2010年06月04日

岩崎家の母の偉大さ

岩崎弥太郎の妻になった喜勢は、結婚当初に送っていた極貧・どん底の生活を、裕福になっても決して忘れる事は無かったといいます。その為、どんな時でも姑である美和を立て、一歩下がる様な形で弥太郎を支え続けたと言います。

岩崎弥太郎の死後、弟である岩崎彌之助が弥太郎の遺言どおり三菱の社長となるのですが、その岩崎彌之助にとっても母美和は特別な存在であったといいます。その教えもあって、弥太郎の長男である久弥を三菱の総帥に上げる様に指導し、育成し、その一方で三菱一門をまとめ上げていたと言います。そして弥太郎の息子久弥が28歳になったとき、三菱商会の社長を譲ったそうです。

岩崎家の家系は凄い物にその後なっていった様で、先ず弥太郎の長女である春路が嫁いだのは加藤高明と言う男で、この男は三菱の社員だったと言います。
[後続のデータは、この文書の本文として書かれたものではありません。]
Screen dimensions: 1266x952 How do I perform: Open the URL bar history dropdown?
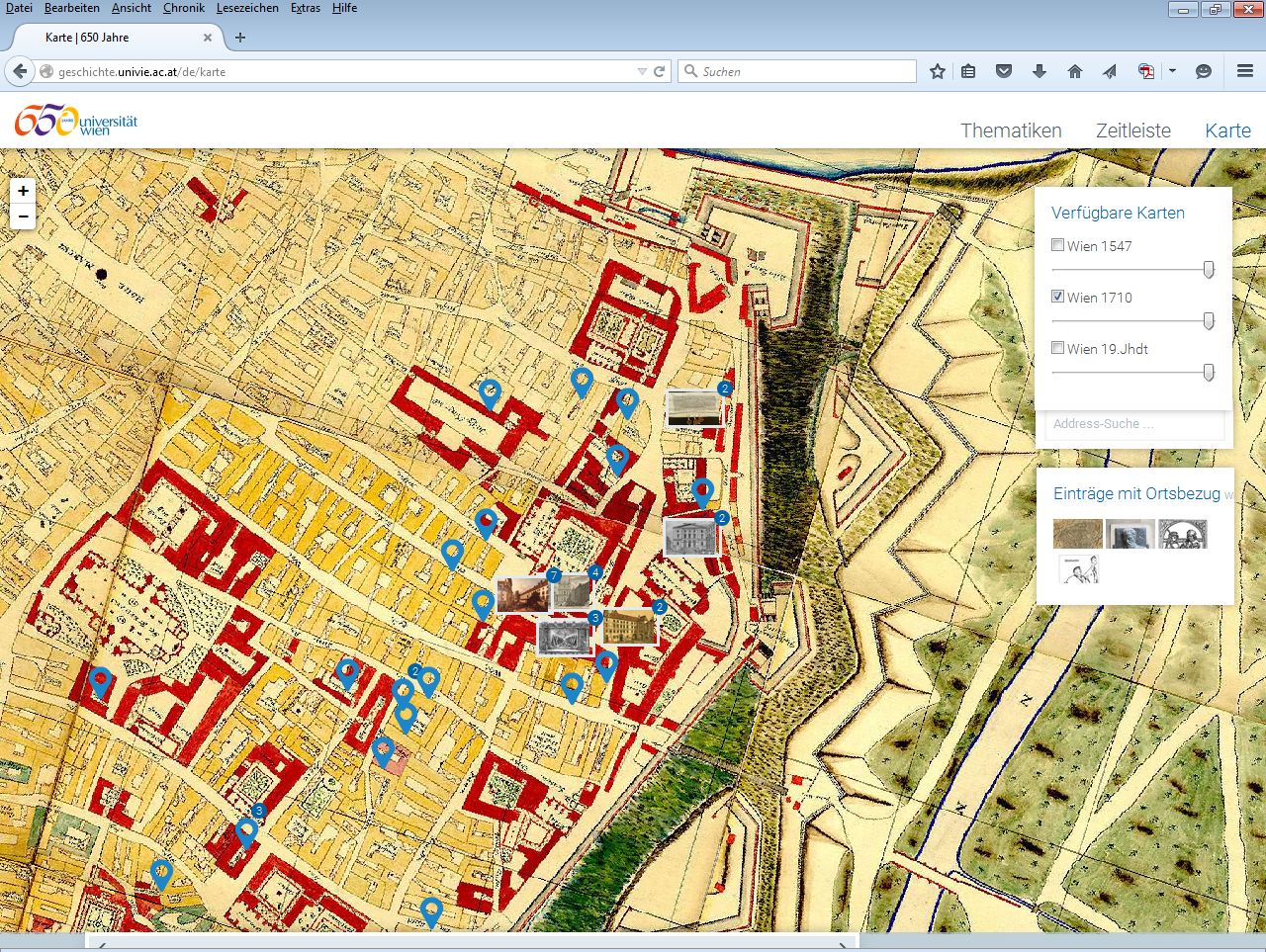pyautogui.click(x=642, y=71)
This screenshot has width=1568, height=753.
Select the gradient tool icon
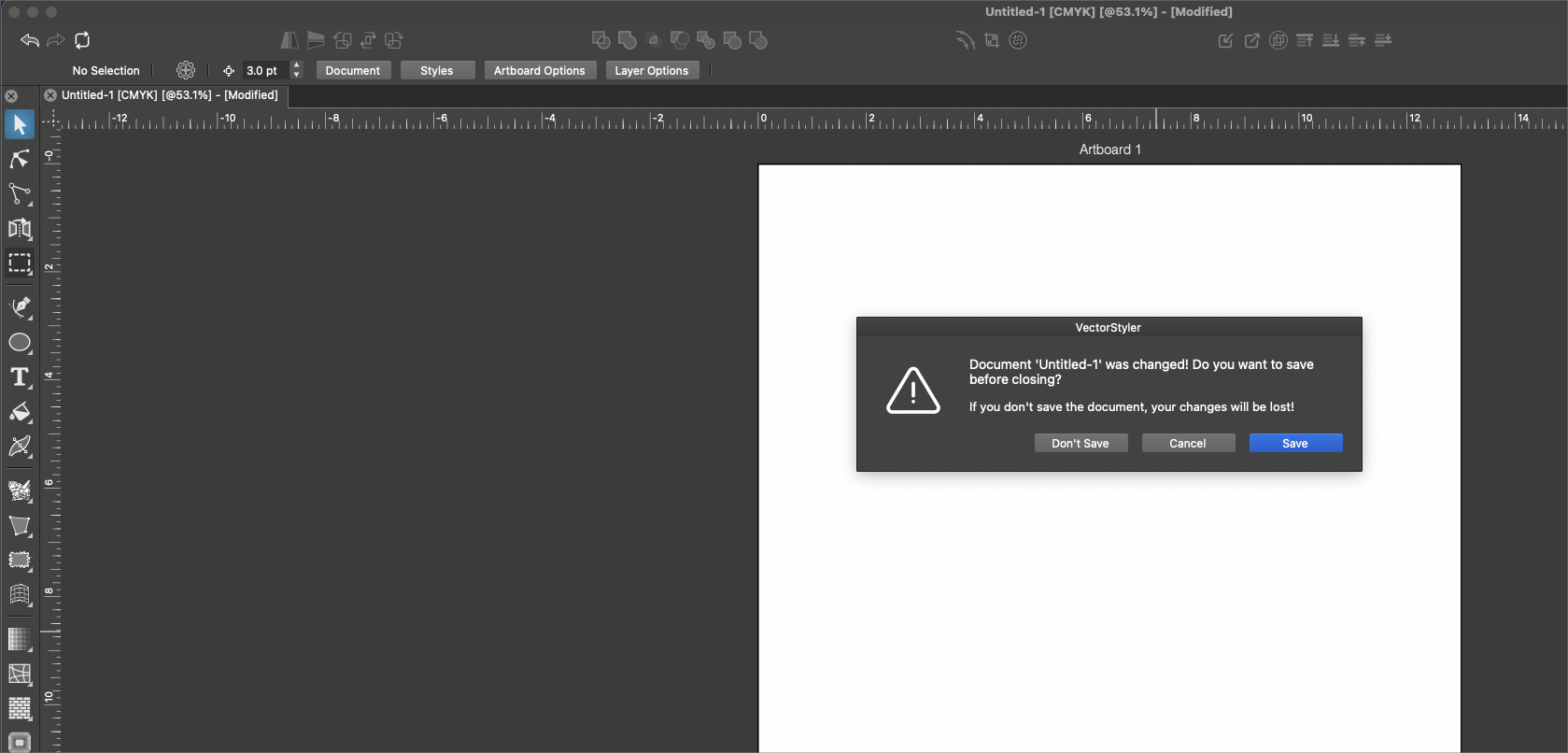point(20,639)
その加藤高明は三菱グループから官界に行き、首相にまでなりました。また弥太郎の四女である雅子が嫁いだのは外交官であった幣原喜重郎と言う男で、この男もまた首相になったと言います。

岩崎家の家系から首相が2人も出ると言うのも、かなり凄い話ではないかと思います。しかしその時には母美和は既に亡くなっていたそうです。

美和は明治7年、東京に住まいを移しますが、その都度都度で色んな事を書き綴っていったと言います。弥太郎の死の直前の事、事業の事、家の事等々、あらゆる事だった様です。それは美和が死ぬ直前まで続いていたそうです。

美和は岩崎家にとっては、絶大なる威厳を持っている存在であり、美和が書いた手記は今でも大切に保管されているそうです。